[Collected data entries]
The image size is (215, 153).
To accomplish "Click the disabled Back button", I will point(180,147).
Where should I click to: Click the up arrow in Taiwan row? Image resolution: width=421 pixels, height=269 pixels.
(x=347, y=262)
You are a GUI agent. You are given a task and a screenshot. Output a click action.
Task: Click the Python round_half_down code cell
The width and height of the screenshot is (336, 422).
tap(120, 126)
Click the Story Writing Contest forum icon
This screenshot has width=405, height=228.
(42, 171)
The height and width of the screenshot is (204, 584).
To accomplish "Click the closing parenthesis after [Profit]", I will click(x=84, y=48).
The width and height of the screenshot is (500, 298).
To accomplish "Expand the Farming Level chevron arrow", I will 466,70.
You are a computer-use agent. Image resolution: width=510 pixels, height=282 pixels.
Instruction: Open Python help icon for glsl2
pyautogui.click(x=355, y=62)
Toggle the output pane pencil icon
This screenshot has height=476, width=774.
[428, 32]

---

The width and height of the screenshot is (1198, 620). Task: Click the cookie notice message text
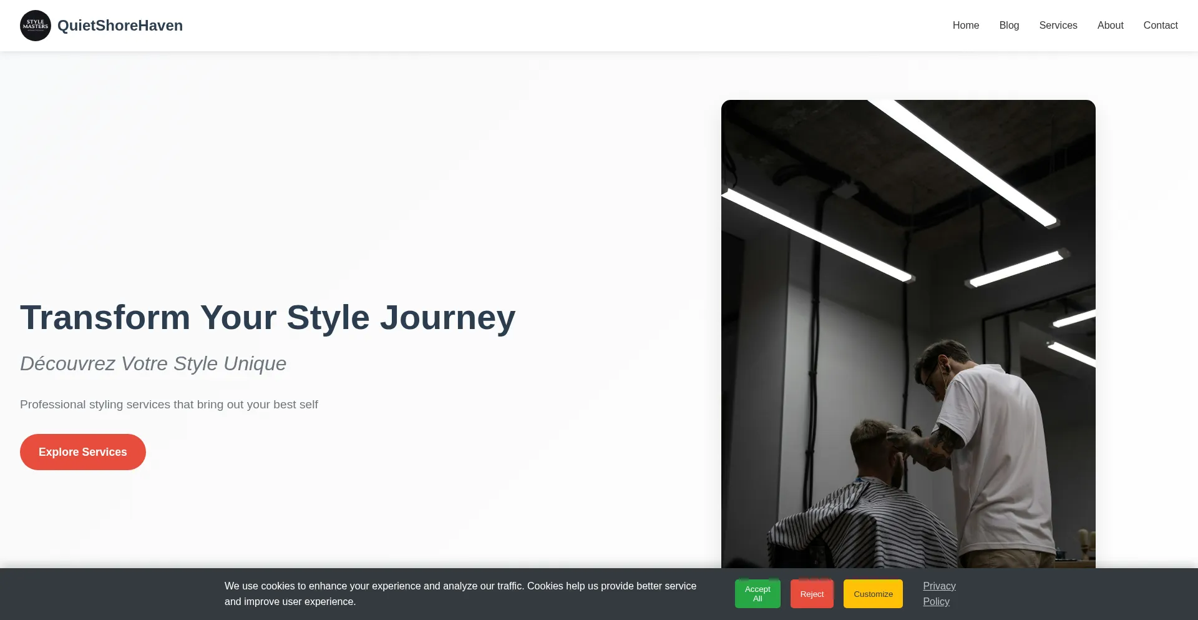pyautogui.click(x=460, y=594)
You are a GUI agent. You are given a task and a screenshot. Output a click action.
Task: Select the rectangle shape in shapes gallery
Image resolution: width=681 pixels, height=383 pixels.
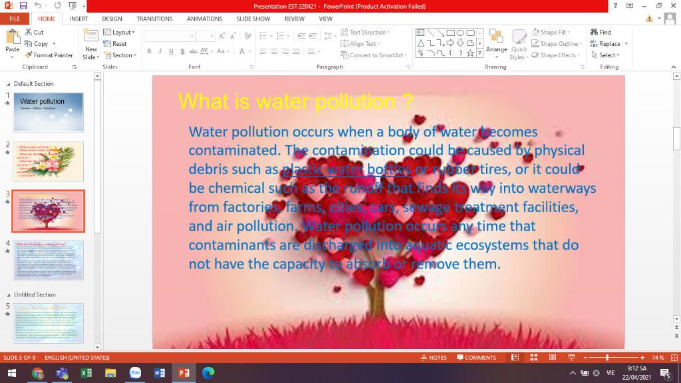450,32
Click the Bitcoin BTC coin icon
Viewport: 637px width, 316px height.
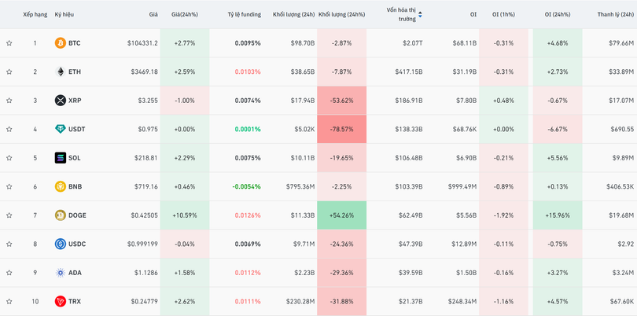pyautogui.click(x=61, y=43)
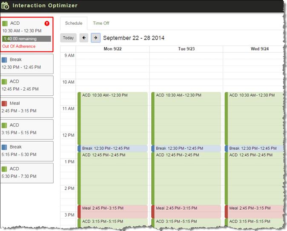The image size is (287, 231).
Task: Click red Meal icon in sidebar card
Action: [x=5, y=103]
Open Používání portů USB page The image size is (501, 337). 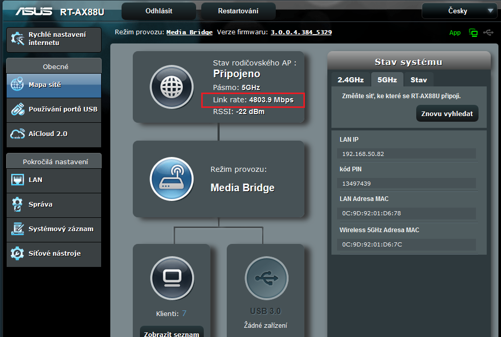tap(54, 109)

▶ _Activity_: Return, from the data, each line that has the word "accomplish" in it.

▶ _Reply_:
To accomplish "Click the disabled Back button", I will point(180,147).
To accomplish "Click the closing parenthesis after [Profit]", I will click(x=84, y=48).
To accomplish "Expand the Farming Level chevron arrow", I will 466,70.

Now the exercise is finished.